LONDON - Russia's 19-year wait to enter the World Trade Organisation is finally over. Unfortunately, the kind of export and investment miracle enjoyed by fellow-BRIC China after it joined the club is likely to remain well out of its reach.
China too waited 15 years on the WTO’s doorstep. But for Beijing, joining in 2001 set the stage for a decade that quintupled its exports and propelled its economy from sixth place globally to the world’s second biggest.
Russia’s commodity-based economy is less well placed to enjoy that kind of spurt. And with trade and investment flows both scarcer than a decade ago, it will struggle to attract investments on a similar scale to itsFar East neighbour.
First, though, there are plenty of positives.
Foreign tariff barriers are estimated to cost Russian exporters $1.5 billion to $2 billion a year. The WTO confers lower trade barriers and equal treatment for all members.
Moscow will have to haul up its own barriers, with average tariffs set to fall by a third – tariffs on foreign cars for instance are to halve by 2019. So cheaper imports should leave consumers and companies with more money to spend.
And while parts of some uncompetitive sectors could sink – Russia’s auto industry is a much-cited example – others such as banks and telecoms will be opened to foreign investment.
Furthermore, Russia is hobbled by a reputation for crony capitalism, red tape and disregard for investors’ rights. Optimists hope WTO-entry, which has the blessing of President Vladimir Putin and is bound by strict previously agreed timetables, will instill a sense of urgency into the Kremlin’s half-hearted reform efforts.
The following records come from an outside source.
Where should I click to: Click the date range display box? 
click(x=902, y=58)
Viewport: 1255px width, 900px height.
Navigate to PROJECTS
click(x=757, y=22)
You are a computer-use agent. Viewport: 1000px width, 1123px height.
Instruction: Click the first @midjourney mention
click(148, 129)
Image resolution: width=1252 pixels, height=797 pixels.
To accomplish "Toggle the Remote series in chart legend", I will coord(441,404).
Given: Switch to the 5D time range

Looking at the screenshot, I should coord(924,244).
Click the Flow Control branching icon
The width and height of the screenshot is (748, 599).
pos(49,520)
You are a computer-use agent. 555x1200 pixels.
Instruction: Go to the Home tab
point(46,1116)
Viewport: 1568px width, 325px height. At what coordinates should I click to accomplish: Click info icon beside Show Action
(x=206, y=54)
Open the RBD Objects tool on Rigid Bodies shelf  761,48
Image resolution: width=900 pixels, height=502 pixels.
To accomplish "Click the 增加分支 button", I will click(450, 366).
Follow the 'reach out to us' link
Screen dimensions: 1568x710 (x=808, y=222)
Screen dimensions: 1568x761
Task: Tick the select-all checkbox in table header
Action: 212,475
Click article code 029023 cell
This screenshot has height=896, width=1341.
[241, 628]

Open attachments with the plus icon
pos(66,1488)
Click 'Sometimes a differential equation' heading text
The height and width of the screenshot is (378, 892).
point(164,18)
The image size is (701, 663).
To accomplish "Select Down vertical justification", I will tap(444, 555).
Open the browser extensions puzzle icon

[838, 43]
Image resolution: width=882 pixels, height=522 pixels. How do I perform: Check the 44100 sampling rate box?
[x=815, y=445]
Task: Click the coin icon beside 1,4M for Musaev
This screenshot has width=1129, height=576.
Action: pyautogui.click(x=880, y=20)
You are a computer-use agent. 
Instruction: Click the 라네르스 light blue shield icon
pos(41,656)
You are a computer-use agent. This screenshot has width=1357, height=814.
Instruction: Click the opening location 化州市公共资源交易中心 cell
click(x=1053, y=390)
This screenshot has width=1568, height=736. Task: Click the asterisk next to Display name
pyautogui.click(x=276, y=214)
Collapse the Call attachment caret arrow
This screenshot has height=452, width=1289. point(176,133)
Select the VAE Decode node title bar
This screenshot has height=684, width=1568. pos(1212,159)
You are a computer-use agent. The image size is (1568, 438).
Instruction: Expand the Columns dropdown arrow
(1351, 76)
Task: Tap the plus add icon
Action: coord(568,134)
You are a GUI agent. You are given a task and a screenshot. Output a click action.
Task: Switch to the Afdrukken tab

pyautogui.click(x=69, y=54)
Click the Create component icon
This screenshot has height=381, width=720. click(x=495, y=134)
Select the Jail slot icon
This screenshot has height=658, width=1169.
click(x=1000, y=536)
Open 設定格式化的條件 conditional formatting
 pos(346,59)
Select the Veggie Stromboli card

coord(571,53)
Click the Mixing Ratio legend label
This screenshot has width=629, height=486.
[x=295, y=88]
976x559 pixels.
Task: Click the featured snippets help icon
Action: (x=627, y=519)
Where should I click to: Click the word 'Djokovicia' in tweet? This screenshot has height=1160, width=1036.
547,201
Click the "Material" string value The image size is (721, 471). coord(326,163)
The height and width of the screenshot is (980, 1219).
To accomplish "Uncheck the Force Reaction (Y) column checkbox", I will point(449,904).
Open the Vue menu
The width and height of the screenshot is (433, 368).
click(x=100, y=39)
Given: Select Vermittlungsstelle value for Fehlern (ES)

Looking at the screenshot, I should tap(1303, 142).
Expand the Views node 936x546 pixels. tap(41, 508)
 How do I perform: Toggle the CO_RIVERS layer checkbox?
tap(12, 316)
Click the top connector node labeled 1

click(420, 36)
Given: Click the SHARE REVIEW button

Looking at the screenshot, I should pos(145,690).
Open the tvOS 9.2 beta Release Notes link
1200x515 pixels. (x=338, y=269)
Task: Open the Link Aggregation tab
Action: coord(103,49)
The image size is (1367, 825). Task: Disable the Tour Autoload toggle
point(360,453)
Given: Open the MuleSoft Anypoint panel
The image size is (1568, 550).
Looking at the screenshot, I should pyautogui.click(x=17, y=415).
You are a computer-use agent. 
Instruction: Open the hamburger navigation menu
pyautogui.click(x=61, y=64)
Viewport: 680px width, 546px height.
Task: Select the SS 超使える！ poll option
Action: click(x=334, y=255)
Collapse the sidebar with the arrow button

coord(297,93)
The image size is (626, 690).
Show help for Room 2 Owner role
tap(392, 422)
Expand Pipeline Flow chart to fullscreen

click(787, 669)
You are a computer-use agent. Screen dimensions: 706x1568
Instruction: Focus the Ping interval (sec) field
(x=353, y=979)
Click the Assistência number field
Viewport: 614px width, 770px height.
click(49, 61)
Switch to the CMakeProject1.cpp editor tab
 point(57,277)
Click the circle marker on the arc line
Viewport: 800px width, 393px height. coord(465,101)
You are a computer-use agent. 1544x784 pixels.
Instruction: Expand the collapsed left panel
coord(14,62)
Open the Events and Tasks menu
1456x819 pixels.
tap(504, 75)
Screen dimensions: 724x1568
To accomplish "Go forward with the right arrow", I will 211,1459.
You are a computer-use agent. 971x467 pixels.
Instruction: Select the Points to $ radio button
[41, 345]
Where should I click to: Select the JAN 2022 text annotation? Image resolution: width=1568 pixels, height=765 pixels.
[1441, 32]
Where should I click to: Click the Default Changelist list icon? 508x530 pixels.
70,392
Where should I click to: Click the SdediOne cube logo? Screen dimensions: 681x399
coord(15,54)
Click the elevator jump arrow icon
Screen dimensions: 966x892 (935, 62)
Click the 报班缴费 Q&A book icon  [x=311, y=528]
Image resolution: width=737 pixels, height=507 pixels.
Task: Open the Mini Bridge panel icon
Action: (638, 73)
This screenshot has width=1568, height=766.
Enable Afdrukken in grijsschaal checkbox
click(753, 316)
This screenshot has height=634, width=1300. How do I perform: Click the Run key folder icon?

Ed Conroy, a fund manager at HSBC Global Asset Management, reckons Russia, like most new WTO entrants, will enjoy a growth and investment pickup if it dismantles protectionist barriers and finally shows a clear commitment to free-market policies.
“WTO is not a magic wand they can wave to create an investment haven but if you create a less restrictive framework, you automatically create opportunities. Don’t expect a revolution but an evolution towards a more open, competitive economy,” says Conroy, who invests in Russia.
Conroy is betting bank shares will be prime beneficiaries in post-WTO Russia. Others such as Chris Weafer atMoscow brokerage Troika Dialog advise loading up on shares in some retailers and airlines that stand to gain from lower import tariffs.
All this gels with the view of the World Bank which has calculated the short-term value of WTO membership toRussia at $49 billion a year or over 3 percent of gross domestic product at 2010 prices. That would rise to $162 billion annually when the longer-term impact on the investment climate is factored in.
DIFFERENT COUNTRIES, DIFFERENT WORLD
But this does not spell a China-like growth miracle.
A vast pool of cheap labour handed China a post-WTO bonanza, with goods exports rising more than 20 percent a year. Foreign direct investment (FDI) inflows surged five-fold over the decade thanks to foreign companies setting up factories.
That won’t happen in Russia. For one, its exports are dominated by oil and gas, which are not subject to tariff barriers. Second, the manufacturing-for-export model is unlikely to take off because of relatively high Russian labour costs.
United Nations trade body UNCTAD has also admitted that WTO accession “may not have substantial FDI-generating effects” for Russian manufacturing.
Crucially, Russia will suffer from the difference in the world economy that has occurred since China’s 2001 entry. Back then the global economy stood on the cusp of a trade boom fuelled by surging housing and credit markets.
“What China benefited from was that for many years you had a period of debt-driven growth in the West,” said John-Paul Smith, head of emerging equity strategy at Deutsche Bank.
Now, much of the developed world is in recession, with governments as well as consumers slashing spending. The WTO predicts trade will grow just 3.7 percent growth this year, almost half the 6 percent annual average between 1990 and 2008.
The effect, even on established export powerhouses has been profound, with Asia’s aggregate trade surplus in danger of turning into a deficit soon for the first time in over a decade, according to analysts at JP Morgan.
Ironically, Russia’s current exports of metals and oil are most vulnerable to the growth slowdown in China, whose demand has underpinned the decade-long price boom in these commodities. So great is this danger, that it could eliminate any WTO-led boost for Russia, Deutsche’s Smith says,
“WTO is probably going to be dwarfed by what will happen to commodity prices in the wake of what’s going on inChina,” he said. “That’s especially so if you take the view that China’s economy is entering a structural rather than cyclical slowdown.”
One example is the steel industry which, burdened by tariffs and quotas from importers, was fingered as a potential WTO winner. It now faces oversupply and shrinking demand globally.
“Most companies are not filling their existing quotas due to low demand,” Troika’s Weafer said in a note. “The positive tariff removal effect will not be seen until there is a broad economic recovery leading to higher steel usage.”